This paper "The Debt Crisis in Greece" can be seen as an impressive example of an essay in Macro & Microeconomics. All economies around the world pass through ups and downs. This is a normal phenomenon that economies encounter and the government needs to devise ways to ensure that the magnitude of the downturn is limited. The recent economic crisis hit major economies all around the world resulting in falling growth rates for economies. The crisis was so severe that even after a couple of years of the financial crisis economies are finding it difficult to come out of recession.
One of the European Union economies that were affected was Greece. The Greece economy was growing at a strong rate of 4.2% during the year 2000 to 2007. This made the government look towards large structural deficits as the economy was growing and the yield from the government bonds were falling (Smith, 2011). The use of the Euro in 2001 made it easy for the Greece government to devalue the currency so that they were able to finance easily. Suddenly the world crisis of 2007 deepened and affected Greece badly as the economy relied mainly on tourism and shipping which was badly affected (Smith, 2011).
Both this business was badly affected which was the starting point of the financial and debt crisis of Greece. The government to ensure that the sentiments among the people were positive and the impact of the crisis was minimum was looking towards concealing the information regarding the financial debt from the European Union and the government (Debt Crisis, 2010). This made the government take improper measures by concealing the information by paying hundreds of millions to Goldman Sach to hide the information. The financial crisis further deepened as all economies including the US economy were unable to recover.

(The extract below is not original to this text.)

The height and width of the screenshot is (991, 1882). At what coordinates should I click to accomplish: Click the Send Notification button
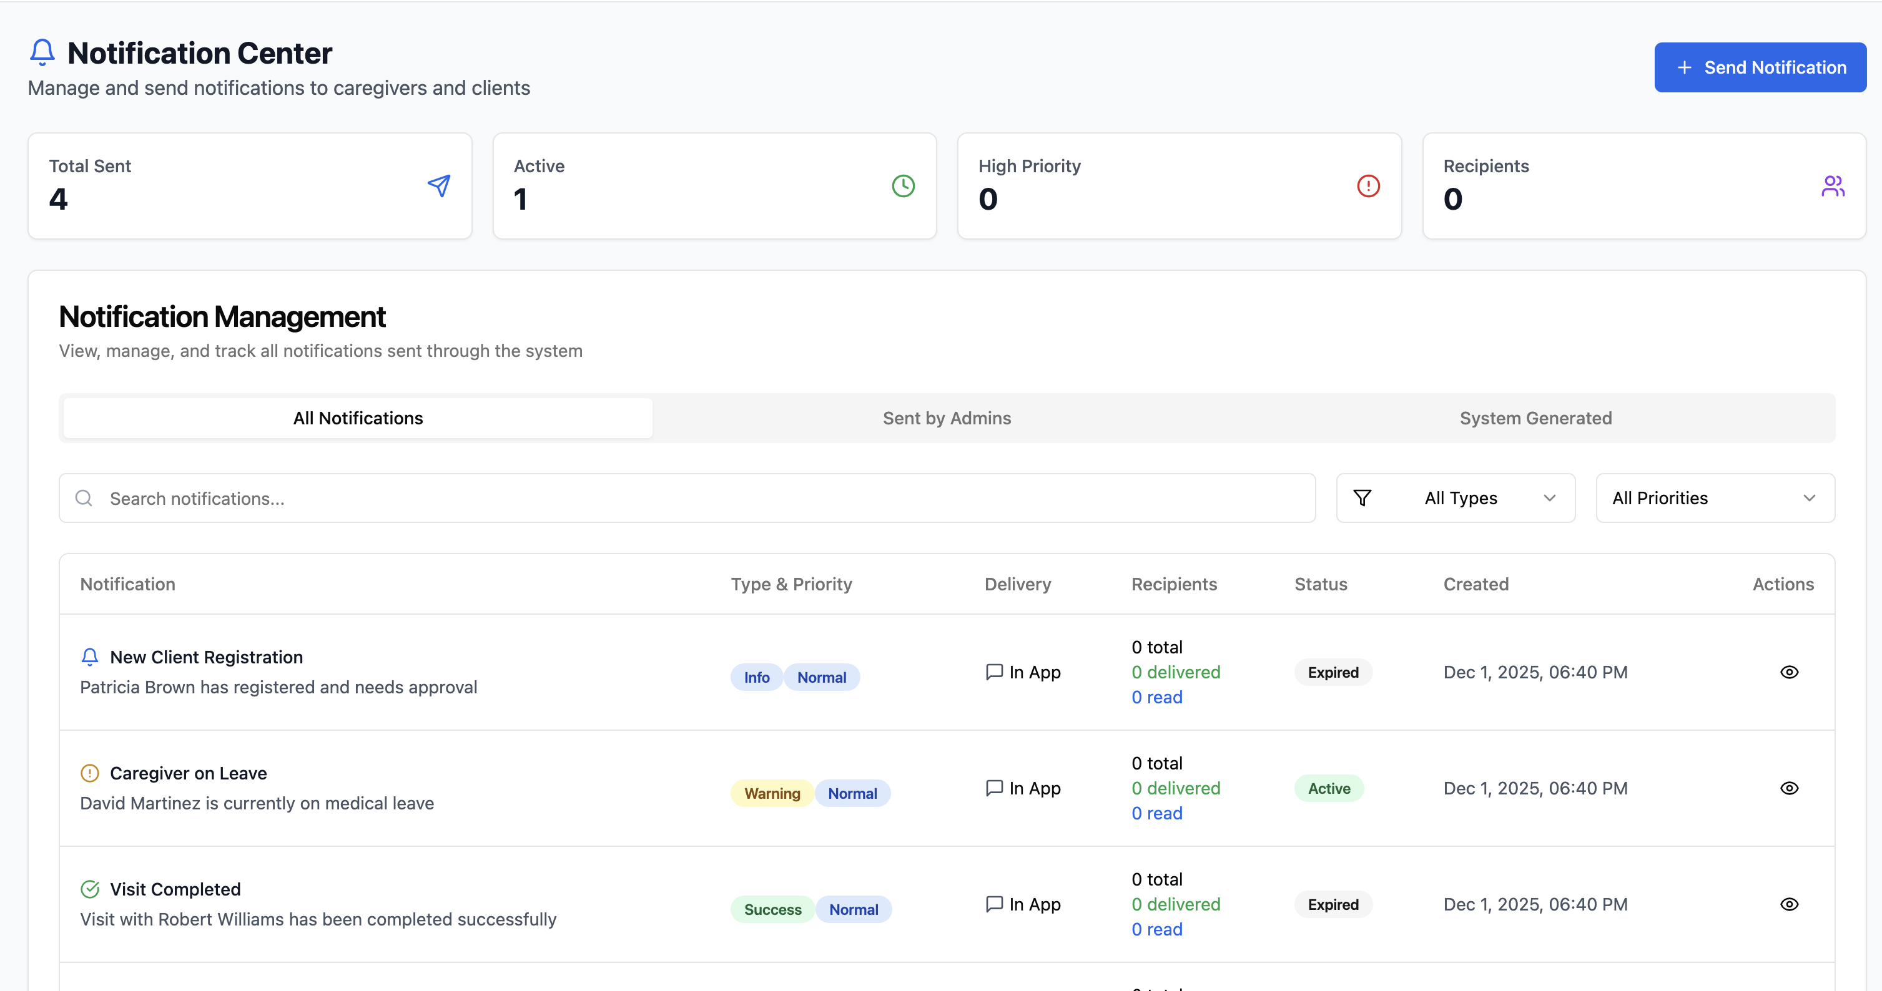tap(1760, 67)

This resulted in the widening of fiscal deficit which then has a widespread effect. It was seen that the debt crisis grew from 9% to 12.7% in 2009. The problem continued and the debt crisis further got intensified and rose to 13.6% in 2010. It was calculated that the debt stood at € 216 billion in 2010 (Boone & Johnson, 2010). The problem for Greece increased when the European Union was able to find the actual situation in hand and it affected other economies that were directly or indirectly related to Greece.
This resulted in the panic to spread beyond Greece to other countries present in the European Union as seen from the growth in GDP as shown below The above graph shows that the effect of the debt crisis was so strong that it resulted in the GDP to become negative which thereby had an effect on the GDP of other economies (Euro Stat, 2011).
The impact of this debt crisis was that the interest rate prevalent in Greece rose to new heights. This made investors especially foreign investment loose value as the interest component was very high. This is seen in the graph below The above graph shows that the fiscal deficit intensified so strongly in Greece that it resulted in the economy lose its growth rate and have a negative effect on the value of investors (Euro Stat, 2011). This made the world economies ponder on looking for a formula to bail out Greece. The concern of the fiscal deficit increased as International Monetary Fund (IMF) presented the view that the fiscal deficit could spread and have an effect on other economies due to the contagion effect (IMF, 2011).
This made IMF look and present before other economies the importance of bailing out Greece. This brings forward another problem that the European Union faces. The countries in the European Union have agreed into a contract that known as the European Financial Stability Facility which helps recovering countries get a bailout. This will expire in 2013 when a new rule European Stability Mechanism will work where banks and institutions which has helped economies come out of the bailout will lose the status of preferred creditors (IMF, 2011).
This will make it difficult for the economies that have helped in the bailout to recover their money from the bailed economies. This increases the pressure on the other economies as finding an effective way to bail out will increase the pressure on them. This has resulted in increasing pressure on IMF as they have been provided with the onus and burden to take a decision which helps to control financial debt from passing on to other economies. This has made IMF look towards ensuring that a mechanism is developed which will help to bail out Greece.
This has made the IMF look towards bailing out Greece along with the help of other countries in the European Union so that the fiscal deficit doesn’ t spread over to other countries in the world economies. This made the European Union and IMF look towards providing a second bailout of € 109 billion after € 110 billion already provided (AFP, 2011).
This has helped Greece and if the country follows a principle of transparency it will be able to ensure that the growth is ensured.